本編は、一貫した筋になっている点で、通常のオペラ=バレエとは異なっている。ナポリの王女セリームは、トスカナの王子のイダス、ナポリの王子のカルロ、ペルシャの王子のソストラートの三人から愛されている。
三人はそれぞれが愛の苦しみに悩んでいることを告白するが、三人とも同じ女性を恋していることが分かる。三人は彼女に告白するが、彼女は今日が終わるまでには明らかになるでしょうと言う。
セリームの友人のクレオニースが来たので、恋話になる。セリームはイダスに一番恋していると言うと、クレオニースが彼には他の女性が手を付けているから、カルロにしたらとアドバイスする。
イダスが音楽家たちを引き連れてやってきて、セリームに求愛する。

第二幕

クレオニースはじつはイダスを愛している。
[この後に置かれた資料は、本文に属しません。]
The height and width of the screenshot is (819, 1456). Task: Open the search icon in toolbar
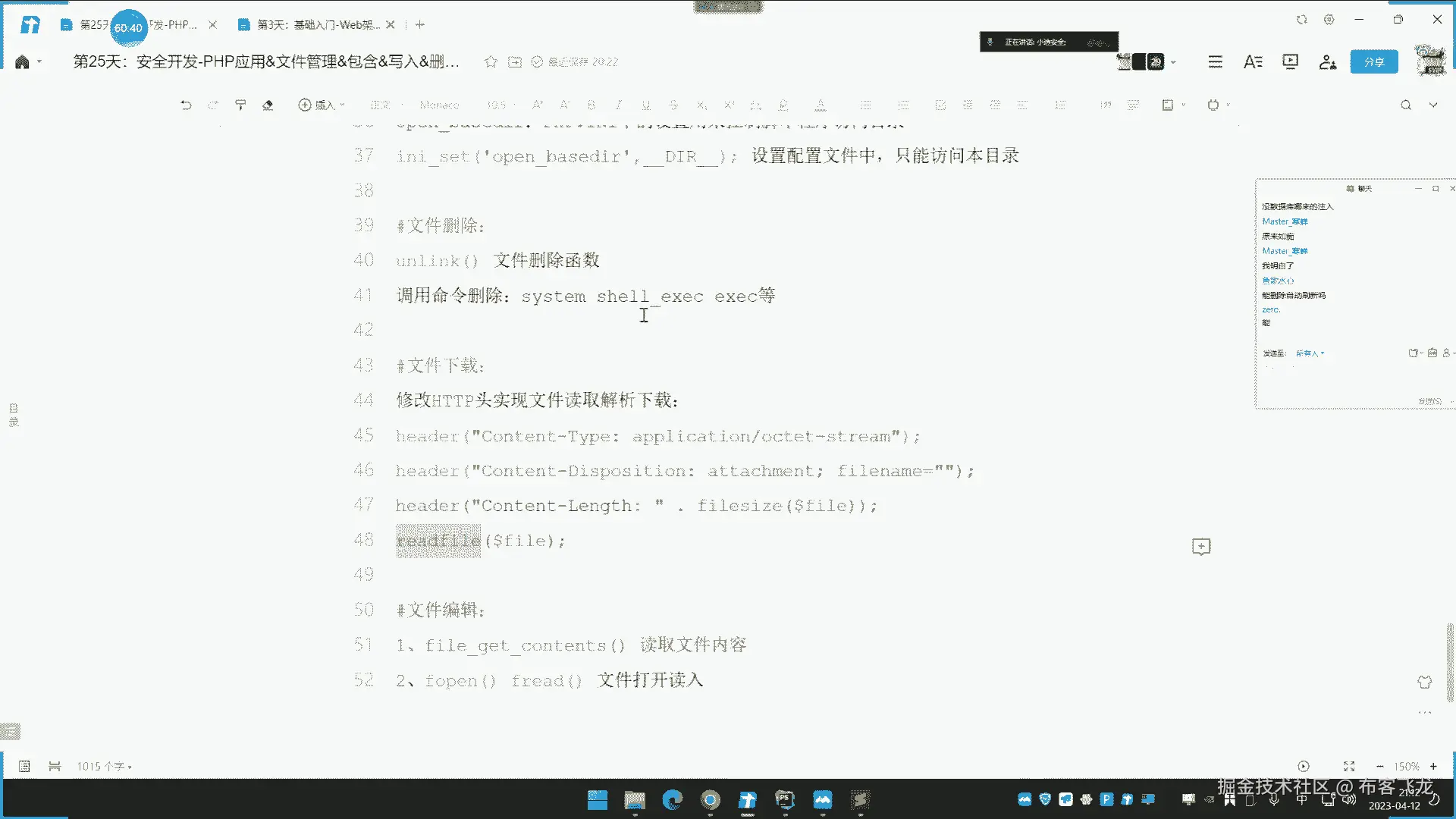(1406, 105)
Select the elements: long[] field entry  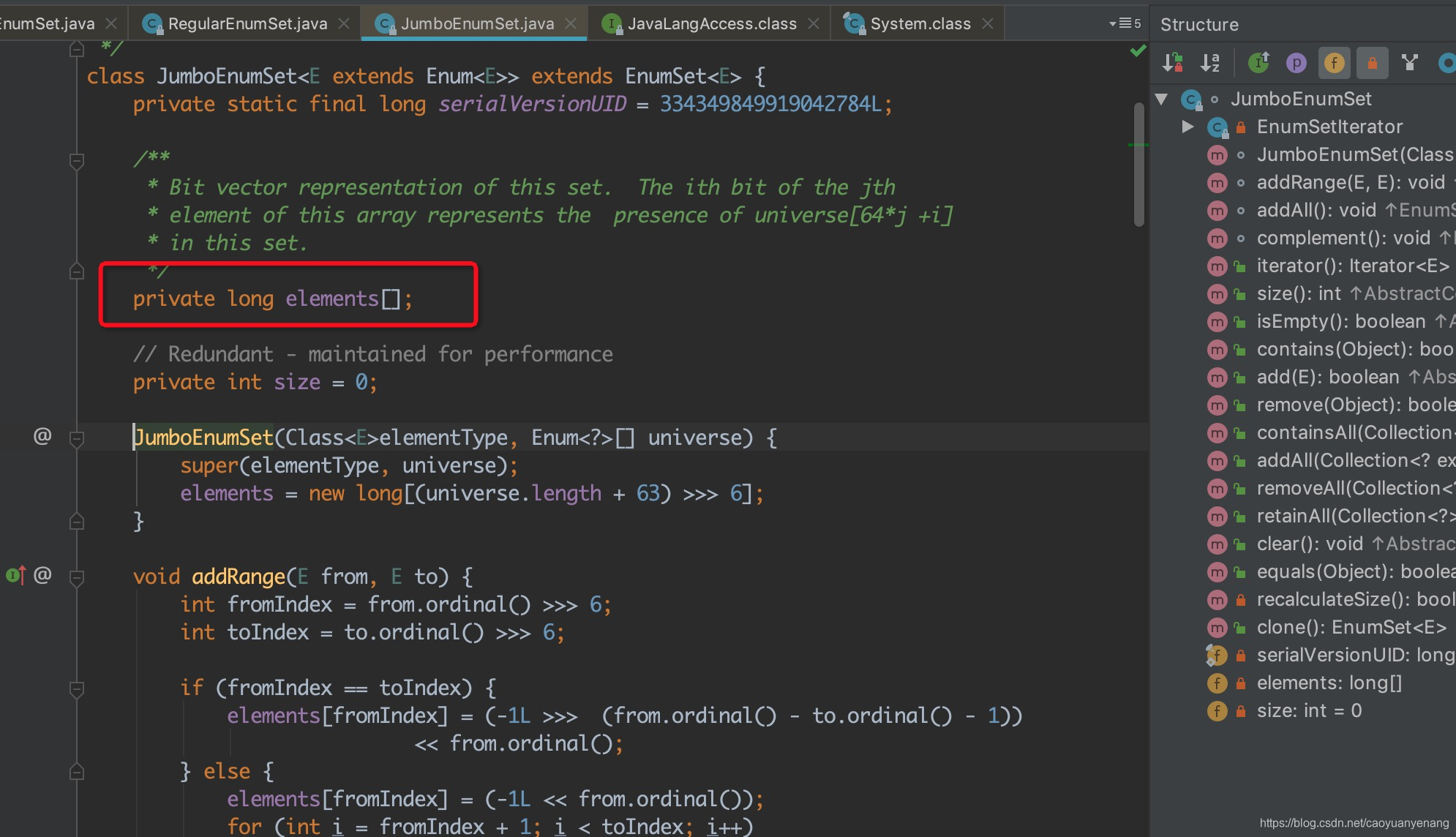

イダスが来たので、セリームに恋しているイダスにたいして、セリームはカルロを愛しているから、無駄だと教えて、諦めさせようとする。クレオニースは策略によって、イダスが自分を激しく恋しているとセリームに思わせる。セリームはイダスを浮気者だと思い込んで、拒否してしまう。

第三幕

セリームから拒否されたイダスは、彼女に復讐するために、イダスとクレオニースは相思相愛の仲だと言いふらしている。しかしイダスが相変わらずセリームを愛していることを知ったクレオニースは激怒する。しかし最後にイダスとセリームは心の中を率直に語り合うことで、お互いがお互いを愛していたということを知る。それと同時にクレオニースが策略を用いていたことも明らかになる。